Gold slips on mild inflation

Gold slips on mild inflation

Gold slips on a mild inflation report and on a social media post by President Trump attacking China.

Inflation ever-so-slightly ticked up in April as the tariffs put in place by President Trump earlier in the month had yet to impact consumer prices, per the Commerce Department’s report. The personal consumption expenditures price index, the Federal Reserve’s key inflation measure, increased just 0.1% for the month, putting the annual inflation rate at 2.1%, the lowest of 2025. 

The yellow metal dropped further on this morning’s Truth Social post by President Trump, “So much for being Mr. NICE GUY!” The President said China had “totally violated its” preliminary trade agreement, and he implied he would take action.

Concern that U.S. President Donald Trump’s tariffs may be here to stay amid a legal battle over them in the courts are also keeping markets volatile. The uncertainty has kept a floor under gold prices, as has uncertainty about the economy. U.S. GDP shrank less than previously indicated in the first quarter, according to new government data out Thursday. 

August gold futures rose 0.7% Thursday to settle at $3,343.90 an ounce on Comex, but the front-month contract is down 1.5% so far this week. Bullion is up 0.8% so far this month after increasing 5.4% in April and gaining 11% in March. It’s up 27% this year. The metal rose 27% in 2024, its biggest annual gain since 2010. The August contract is currently down $41.90 (-1.25%) an ounce to $3302.20 and the DG spot price is $3284.70.

The strength in the dollar early Friday made gold a less attractive investment to holders of other currencies. 

On tariffs, a federal appeals court on Thursday paused a ruling the day before from the Court of International Trade that blocked Trump’s tariffs.
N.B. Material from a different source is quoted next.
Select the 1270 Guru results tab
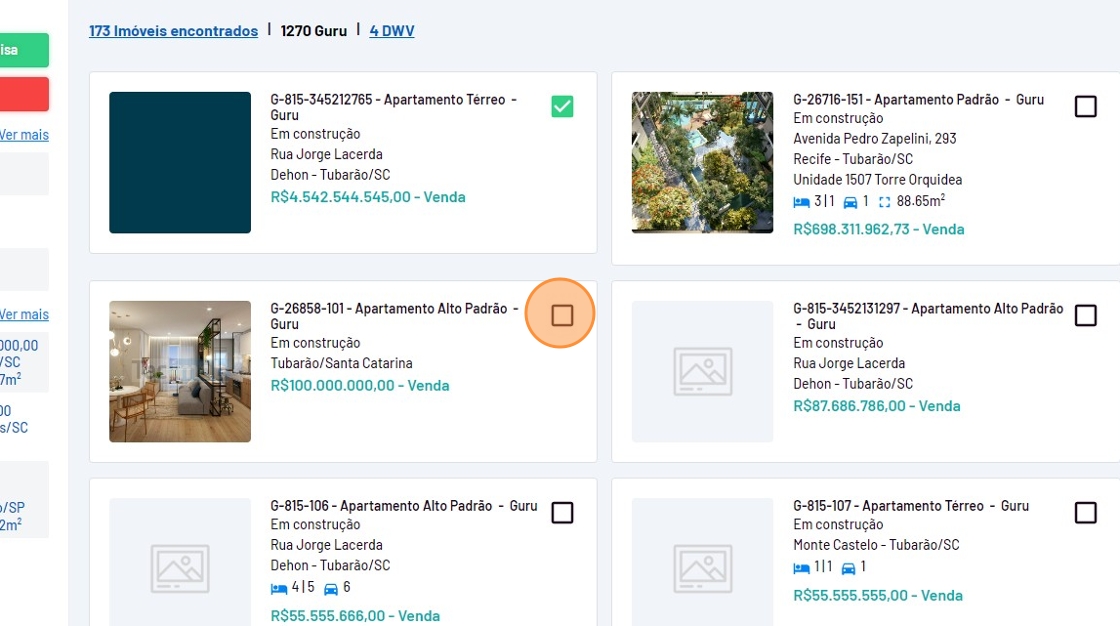Viewport: 1120px width, 626px height. (313, 31)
But the White House immediately appealed the decision. It’s the latest wrinkle in a trade policy that has kept markets jittery since the president took office in January.  

Meanwhile, data out Thursday showed that the economy shrank 0.2% in the first quarter on weaker consumer spending and a bigger impact from trade than initially reported. But the GDP figure – the second of three to be released by the Bureau of Economic Statistics – was better than the initially reported 0.3% decline. 
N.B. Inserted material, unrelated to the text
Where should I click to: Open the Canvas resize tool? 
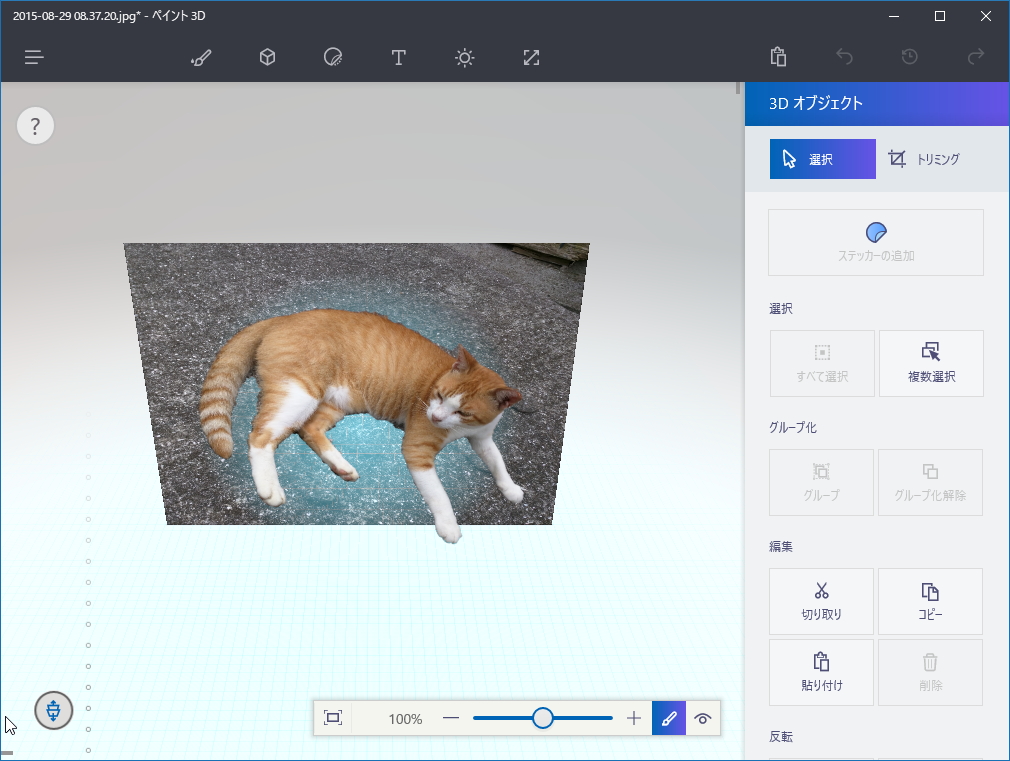531,57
Earlier this month, the central bank left interest rates unchanged again at 4.25% to 4.50%. Most investors tracked by the CME FedWatch Tool now expect the Fed to begin interest rate cuts in September, not the next two scheduled policy meetings in June and July. Lower interest rates are typically bullish for gold, making the yellow metal a more attractive alternate investment. 
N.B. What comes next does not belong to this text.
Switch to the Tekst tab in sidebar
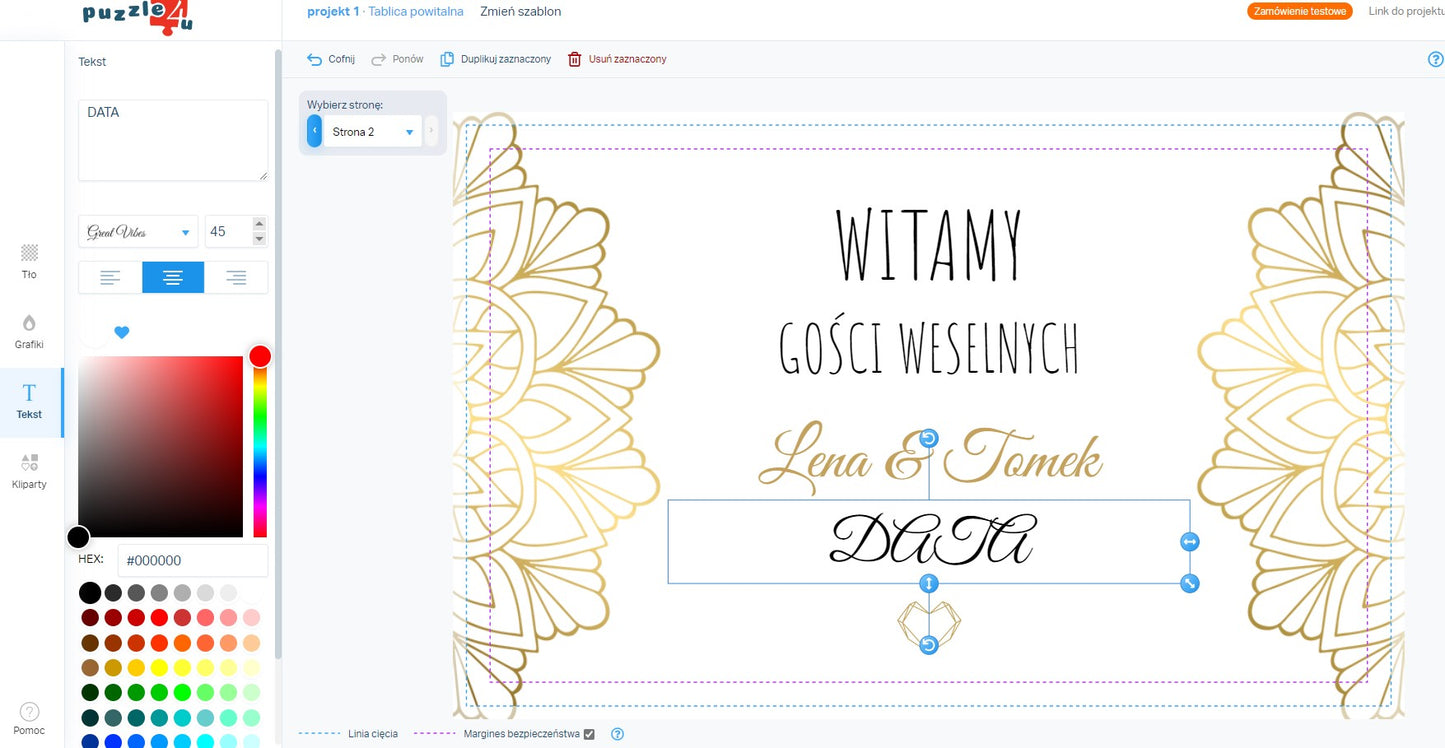Viewport: 1445px width, 748px height. pos(29,402)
The Fed held rates at policymakers’ meetings this year after reducing them three times in 2024. The central bank began raising interest rates in March 2022 to fight inflation, ultimately imposing increases of by 5.25 percentage points before beginning rate cuts last year. Previously, the Fed had kept rates at 5.25% to 5.50% for a year. 

Front-month silver futures gained 0.8% Thursday to settle at $33.42 an ounce on Comex. The July contract is down 0.6% so far this week and is up 1.8% this month. Silver dropped 5.2% in April month after advancing 9.9% in March. It gained 21% in 2024. The July contract is currently down $0.333 (-1.00%) an ounce to $33.090 and the DG spot price is $33.07.

Spot palladium added 0.6% Thursday to $978.50 an ounce. It slid 3.2% so far this week and is up 3.2% this month. Palladium fell 4.9% in April after rising 7.3% in March. Palladium dropped 17% last year. Currently, the DG spot price is down $14.10 an ounce to $967.50.

Spot platinum dropped 0.3% Thursday to $1,080.50 an ounce. It dropped 1.9% so far this week and is up 11% this month. Platinum retreated 3.1% in April after increasing 6.7% in March. Platinum lost 8.4% in 2024. The DG spot price is currently down $23.30 an ounce to $1060.10.